Crohn's disease (CD) is an inflammatory bowel disease in which Escherichia coli strains have been suspected of being involved. We demonstrated previously that ileal lesions of CD are colonized by E. coli strains able to adhere to intestinal Caco-2 cells but devoid of the virulence genes so far described in the pathogenic E. coli strains involved in gastrointestinal infections. In the present study we compared the invasive ability of one of these strains isolated from an ileal biopsy of a patient with CD, strain LF82, with that of reference enteroinvasive (EIEC), enteropathogenic (EPEC), enterotoxigenic (ETEC), enteraggregative (EAggEC), enterohemorrhagic (EHEC), and diffusely adhering (DAEC) E. coli strains. Gentamicin protection assays showed that E. coli LF82 was able to efficiently invade HEp-2 cells. Its invasive level was not significantly different from that of EIEC and EPEC strains (P > 0.5) but significantly higher than that of ETEC (P < 0.03), EHEC (P < 0. 005), EAggEC (P < 0.004) and DAEC (P < 0.02) strains. Strain LF82 also demonstrated efficient ability to invade intestinal epithelial cultured Caco-2, Intestine-407, and HCT-8 cells. Electron microscopy examination of infected HEp-2 cells revealed the presence of numerous intracellular bacteria located in vacuoles or free in the host cell cytoplasm. In addition, the interaction of strain LF82 with epithelial cells was associated with the elongation of microvillar extensions that extruded from the host cell membranes and engulfed the bacteria. This internalization mechanism strongly resembles Salmonella- or Shigella-induced macropinocytosis.
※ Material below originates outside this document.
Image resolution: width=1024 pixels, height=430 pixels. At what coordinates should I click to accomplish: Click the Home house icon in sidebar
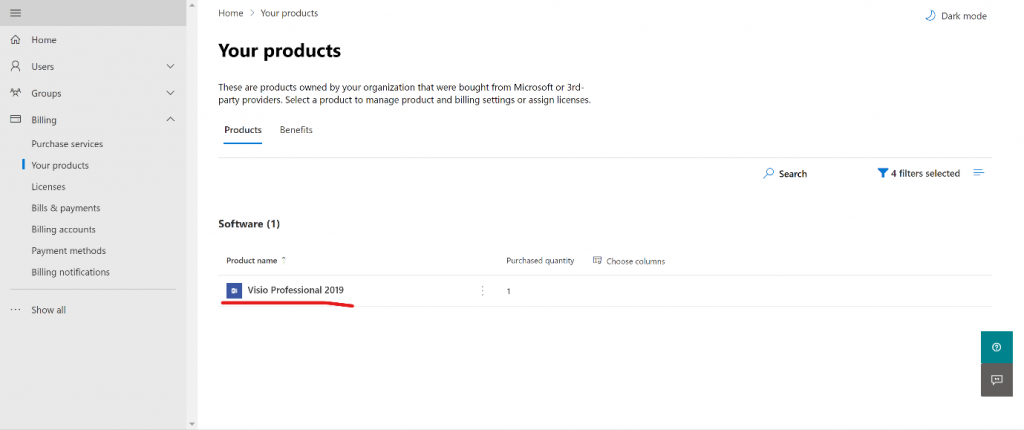(x=16, y=40)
The use of cytochalasin D and colchicine showed that the uptake of strain LF82 by HEp-2 cells was mediated by both an actin microfilament-dependent mechanism and microtubule involvement. In addition, strain LF82 survived for at least 24 h in HEp-2 and Intestine-407 cells and efficiently replicated intracellularly in HEp-2 cells. PCR and hybridization experiments did not reveal the presence of any of the genetic determinants encoding EIEC, EPEC, or ETEC proteins involved in bacterial invasion. Thus, these findings show that LF82, which colonized the ileal mucosa of a patient with CD, is a true invasive E. coli strain and suggest the existence of a new potentially pathogenic group of E. coli, which we propose be designated adherent-invasive E. coli.